Source document:
By Geoffrey Wheatcroft; Geoffrey Wheatcroft's books include "The Randlords"
and "The Controversy of Zion."

York: Schocken Books. $21.

Few subjects are so absorbing as names and identity, or so fraught. These
are basic tools for the historian, but are agonizingly complex and
excruciatingly controversial. Now in his 84th year, the eminent scholar
Bernard Lewis has spent his life dealing with history, religion, culture,
language and, not least, terminology, in a region where all these are as
fraught as anywhere. He has published more than 30 books, has received many
academic honors and has held posts at numerous universities, though his two
long professorial stints were 25 years at the University of London and
another 12 at Princeton University.

His chosen field is one where the seemingly simplest analysis and definition
can be dangerous. Even the titles of those two professorships -- Near and
Middle East" and "Near East" studies -- beg questions, as does the title of
his new book. Lewis himself recognizes that the term "Middle East" is
"meaningless, colorless, shapeless and for most of the world inaccurate,"
and over the past century has been flexible to the point of emptiness.

Supplied records:
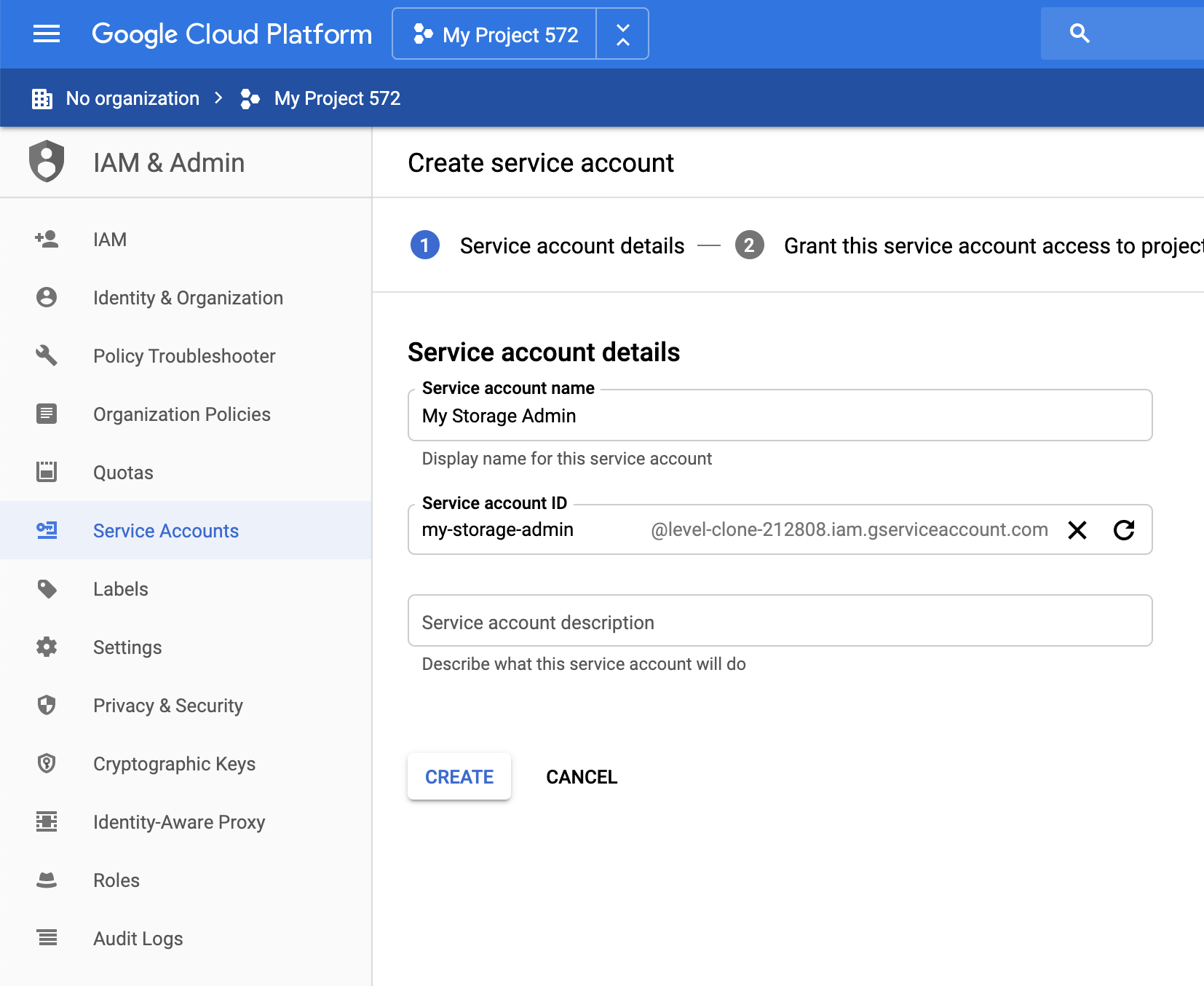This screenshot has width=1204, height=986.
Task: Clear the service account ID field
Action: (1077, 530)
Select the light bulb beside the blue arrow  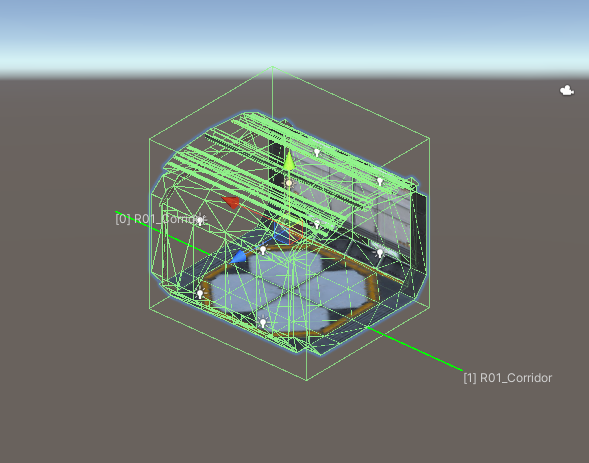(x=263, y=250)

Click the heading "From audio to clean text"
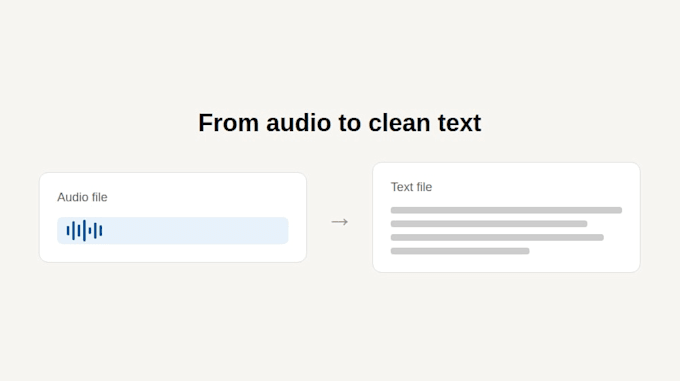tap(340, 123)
* * *
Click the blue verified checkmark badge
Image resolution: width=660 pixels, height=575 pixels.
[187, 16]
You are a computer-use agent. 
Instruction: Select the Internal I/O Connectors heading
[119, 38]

Written exercise 1:
Could you retype the whole review of Bernard Lewis's book, word for word?
Written exercise 2:
Can you pick out and copy every line in the entries that contains the word "Click"?

Expected output 1:
By Geoffrey Wheatcroft; Geoffrey Wheatcroft's books include "The Randlords"
and "The Controversy of Zion."

York: Schocken Books. $21.

Few subjects are so absorbing as names and identity, or so fraught. These
are basic tools for the historian, but are agonizingly complex and
excruciatingly controversial. Now in his 84th year, the eminent scholar
Bernard Lewis has spent his life dealing with history, religion, culture,
language and, not least, terminology, in a region where all these are as
fraught as anywhere. He has published more than 30 books, has received many
academic honors and has held posts at numerous universities, though his two
long professorial stints were 25 years at the University of London and
another 12 at Princeton University.

His chosen field is one where the seemingly simplest analysis and definition
can be dangerous. Even the titles of those two professorships -- Near and
Middle East" and "Near East" studies -- beg questions, as does the title of
his new book. Lewis himself recognizes that the term "Middle East" is
"meaningless, colorless, shapeless and for most of the world inaccurate,"
and over the past century has been flexible to the point of emptiness.

Expected output 2:
Click the heading "From audio to clean text"
Click the blue verified checkmark badge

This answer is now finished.